BackgroundTNM-8 staging separates oropharyngeal squamous cell carcinomas (OPSCC) into human papillomavirus (HPV)-mediated and -unrelated OPSCC based on p16INK4a overexpression (p16+), as surrogate marker for HPV. However, OPSCC is histologically and clinically heterogenous including tonsillar and base of tongue squamous cell carcinomas (TSCC and BOTSCC respectively), and carcinomas of soft palate and walls (otherOPSCC). The significance of HPV is established in TSCC/BOTSCC, while its role in otherOPSCC is unclear, which is not considered in TNM-8. Here, p16+ was therefore evaluated in relation to overall survival (OS) and tumor stage per OPSCC subsite.
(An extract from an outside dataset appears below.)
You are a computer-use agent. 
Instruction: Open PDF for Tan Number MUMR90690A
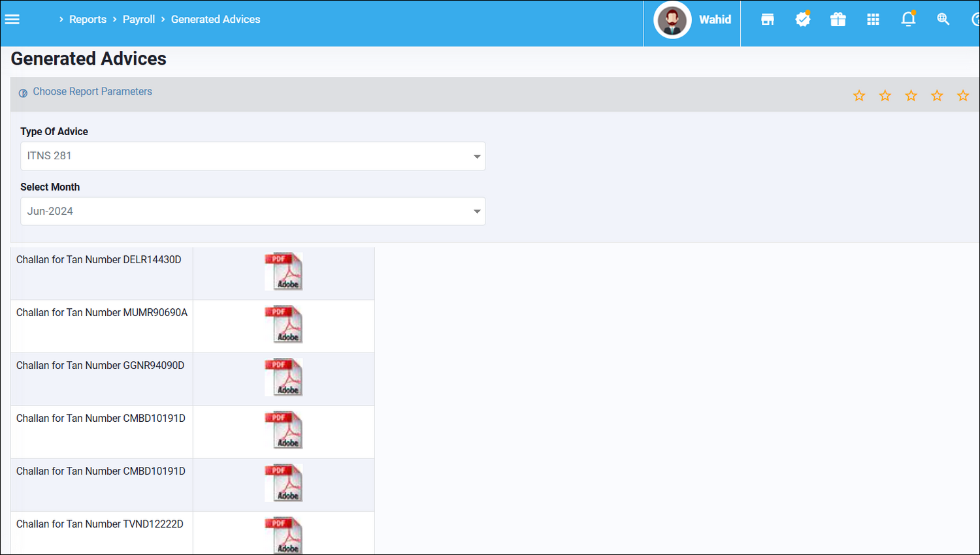(x=284, y=325)
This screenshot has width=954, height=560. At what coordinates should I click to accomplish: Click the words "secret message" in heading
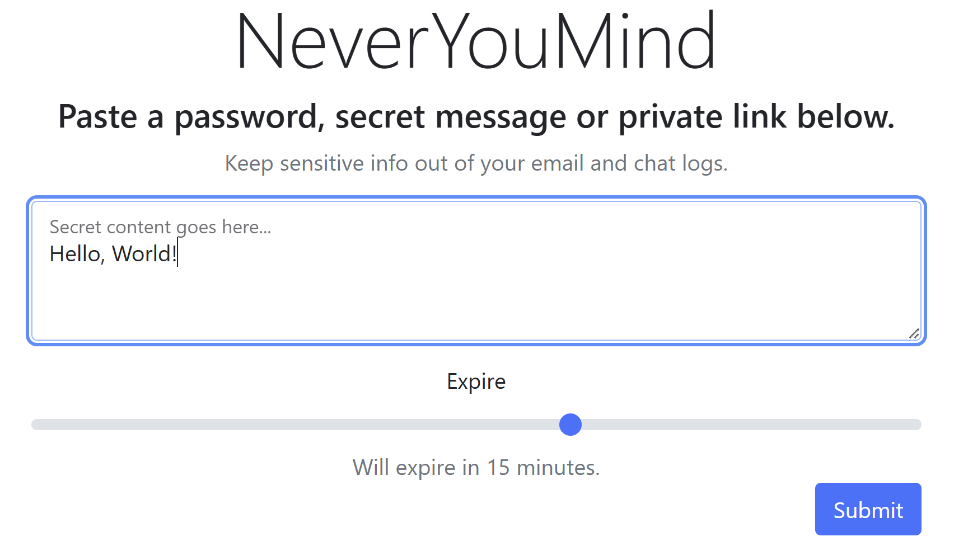pos(451,117)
Patients and methodsAll 932 patients, treated with curative intent in Stockholm 2000–2016 with OPSCC, previously analyzed for p16 expression, were included. Clinical data, including stage and OS, was collected retrospectively. ResultsPatients with p16+ otherOPSCC had significantly poorer OS compared to patients with p16+ TSCC/BOTSCC (p = 0.005) and their survival was similar to that of patients with p16-otherOPSCC/TSCC/BOTSCC. Moreover, patients with TNM-8 stage I-II and p16+ otherOPSCC had a significant poorer OS compared to patients with p16+ TSCC/BOTSCC and similar stage (p = 0.02). Lastly, patients with otherOPSCC and low TNM-7 stage had a significant better OS, as compared to those with a high stage (p = 0.019) while no hazard discrimination was observed with TNM-7 in TSCC/BOTSCC. ConclusionOur results indicate a risk of misclassification of patients with otherOPSCC and low TNM-8 stage. We suggest that p16 should only be evaluated in TSCC/BOTSCC and that patients with otherOPSCC should all be staged as patients with HPV-unrelated (p16-) OPSCC.